3. Availability Increases
It can be difficult to find a high-quality roofing contractor once the weather heats up. When the first winter frost hits, the demand is lower. Scheduling in the winter means less competition with other customers. You and your home can get undivided attention from a professional roofer. If you wait until spring or summer, the roofing contractor you prefer may just be booked through next winter.
The Drawbacks of Winter Replacement
Aside from asphalt shingles becoming brittle in the winter, there are other reasons you might choose to wait for warmer temperatures to replace your roof.
1. No Adhesion
When the temperature drops below 40 degrees, some self-adhesive shingles have a hard time sticking. Some of the sealants used in roof installation do not seal as well in extremely low temperatures. The sealing strips typically have no trouble bonding in the spring and summer, but in the winter the temperature needs to be higher.
2. Bad Weather
Heavy rains and freezing conditions can make it difficult to safely work outside, particularly on a roof. Your scheduled roof repair may have to be postponed if the forecast is cold and wet.
3. Busy Holiday Season
Winter, unfortunately, is one of the busier seasons of the year. Families have holiday travel and gatherings, work, sporting events, and other obligations. In summer, on the other hand, people tend to take things a little slower which gives them more time to replace the roof.
Common Sources of Roof Damage in the Winter
The combination of precipitation, wind, and fluctuations in weather makes winter hard on our roofs. Pay attention to your roof and call a professional if you see the following issues.

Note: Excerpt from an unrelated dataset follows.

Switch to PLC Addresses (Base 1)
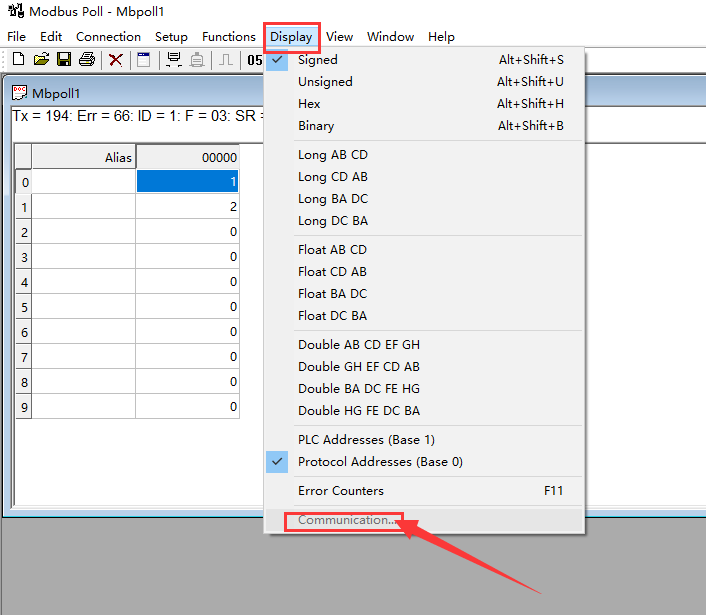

Flashing Leakage. Wear and tear or simply being installed incorrectly make you’re flashing more likely to leak. Also, heavy rains, high winds, and other violent storms can cause damage.
Condensation. When the warm air from your home meets the cold underside of your roof, condensation forms. Over time, mildew and mold can follow it, eating away at your roof from the inside.
Tree Limbs. The trees hanging over and surrounding our homes can scrape against the siding and roof to create damage over time.
Split Seams. The different parts where your roof comes together can become weak points as your roof ages. When put under stress from water, ice, or high winds, they are often the first place to fall apart.